# Anyone else's dogs run in their sleep?



## Kassandra (Jun 6, 2012)

I've been noticing Charlie has been running in her sleep. She's on her side so she isn't really moving from place to place but her legs are moving the was they do when she does run. Not for very long - maybe 30 secs at a time but I still find it so unusual.. Anyone else experience this?

She also wags her tail, always has.. If this isn't proof that dogs dream then idk what is lol! She's been "walking" in her sleep since we brought her home as a pup. Basically the same thing she does now but not as drastic. Remi on the other hand doesn't move around at all.


----------



## naturalfeddogs (Jan 6, 2011)

Mine twitch and wag their tails when they get into deep sleep. 

I saw a home video on TV where a dog actually jumped up in It's sleep and ran head first into a wall. Left a hole in the wall too. The dog then woke up looking totally confused as to what had just happened.

Data segment:
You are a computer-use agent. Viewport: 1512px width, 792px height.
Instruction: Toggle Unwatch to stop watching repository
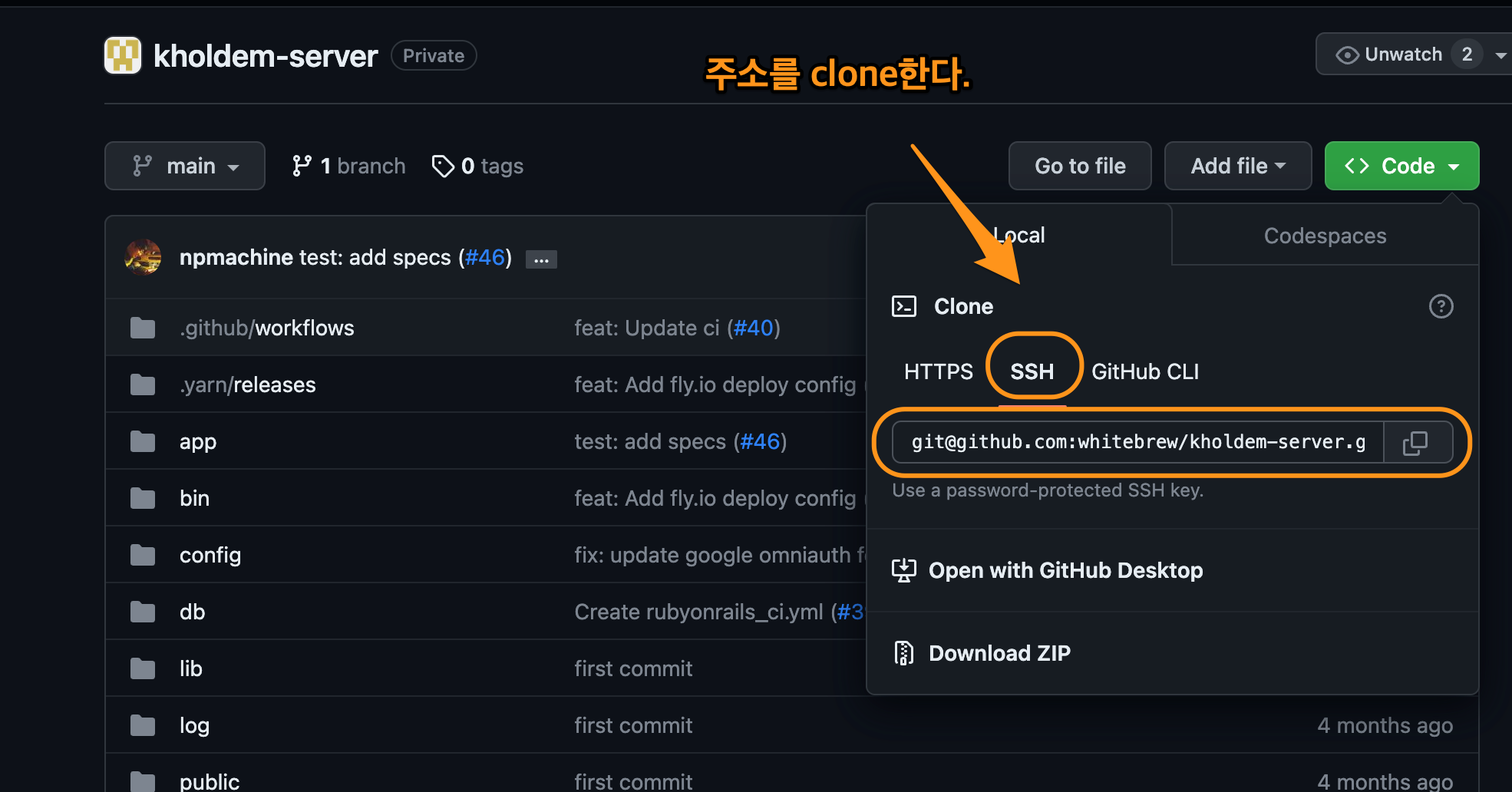pos(1402,54)
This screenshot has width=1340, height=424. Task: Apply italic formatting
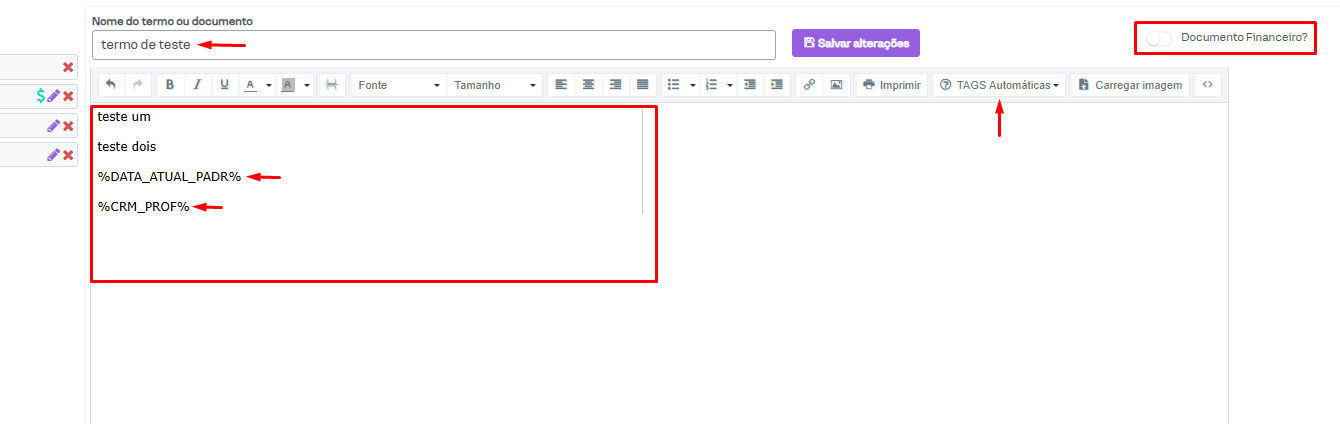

The request:
In the forum thread about dogs running in their sleep, how long does Charlie's running usually last each time? The listing comes from a separate source unrelated to the forum thread.

Solution:
Maybe 30 seconds at a time.